◆ TASK INSTRUCTIONS: Show every line below where "agent" can be found.

◆ DATA FOR THIS TASK:
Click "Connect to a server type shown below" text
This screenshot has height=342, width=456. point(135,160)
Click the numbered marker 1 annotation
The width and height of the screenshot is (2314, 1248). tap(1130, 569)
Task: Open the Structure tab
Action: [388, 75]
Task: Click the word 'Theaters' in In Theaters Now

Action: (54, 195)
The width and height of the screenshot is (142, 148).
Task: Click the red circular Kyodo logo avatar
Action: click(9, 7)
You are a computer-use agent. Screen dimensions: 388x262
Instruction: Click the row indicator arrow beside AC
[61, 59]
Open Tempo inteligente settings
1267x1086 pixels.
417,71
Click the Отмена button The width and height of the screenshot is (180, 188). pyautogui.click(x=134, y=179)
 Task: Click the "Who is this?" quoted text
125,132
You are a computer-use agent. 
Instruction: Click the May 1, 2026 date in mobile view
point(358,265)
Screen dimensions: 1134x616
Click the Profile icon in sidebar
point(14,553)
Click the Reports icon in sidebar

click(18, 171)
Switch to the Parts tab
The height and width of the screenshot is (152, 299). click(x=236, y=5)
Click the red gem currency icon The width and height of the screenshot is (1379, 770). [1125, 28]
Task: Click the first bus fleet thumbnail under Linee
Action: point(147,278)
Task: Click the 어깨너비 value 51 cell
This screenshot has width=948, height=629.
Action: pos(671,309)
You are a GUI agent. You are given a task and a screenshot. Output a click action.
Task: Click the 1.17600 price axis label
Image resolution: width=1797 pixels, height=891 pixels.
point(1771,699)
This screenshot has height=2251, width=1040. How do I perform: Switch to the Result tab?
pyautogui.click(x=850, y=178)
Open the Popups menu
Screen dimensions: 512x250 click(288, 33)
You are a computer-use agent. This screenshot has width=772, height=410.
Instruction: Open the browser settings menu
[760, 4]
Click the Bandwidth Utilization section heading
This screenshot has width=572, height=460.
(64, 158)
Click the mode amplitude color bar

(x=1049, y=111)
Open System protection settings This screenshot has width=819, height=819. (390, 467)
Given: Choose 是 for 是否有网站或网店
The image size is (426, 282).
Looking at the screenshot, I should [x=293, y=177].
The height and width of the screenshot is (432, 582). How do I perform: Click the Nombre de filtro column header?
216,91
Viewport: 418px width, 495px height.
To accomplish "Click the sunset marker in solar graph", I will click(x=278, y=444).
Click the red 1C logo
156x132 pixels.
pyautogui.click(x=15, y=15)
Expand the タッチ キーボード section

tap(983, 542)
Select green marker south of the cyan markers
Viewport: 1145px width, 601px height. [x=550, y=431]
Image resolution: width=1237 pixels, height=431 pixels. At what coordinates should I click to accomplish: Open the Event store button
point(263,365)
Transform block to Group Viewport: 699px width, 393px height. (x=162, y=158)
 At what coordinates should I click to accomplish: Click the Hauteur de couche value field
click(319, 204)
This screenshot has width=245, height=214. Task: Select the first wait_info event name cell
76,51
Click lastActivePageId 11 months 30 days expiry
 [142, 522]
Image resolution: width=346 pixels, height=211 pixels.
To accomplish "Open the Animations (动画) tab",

◆ REPLY:
You are a computer-use agent. Screen dimensions: 388x262
You are a computer-use agent. 
You are a GUI agent. You are given a task and a screenshot. Output a click action.
You are a computer-use agent. This screenshot has width=772, height=410.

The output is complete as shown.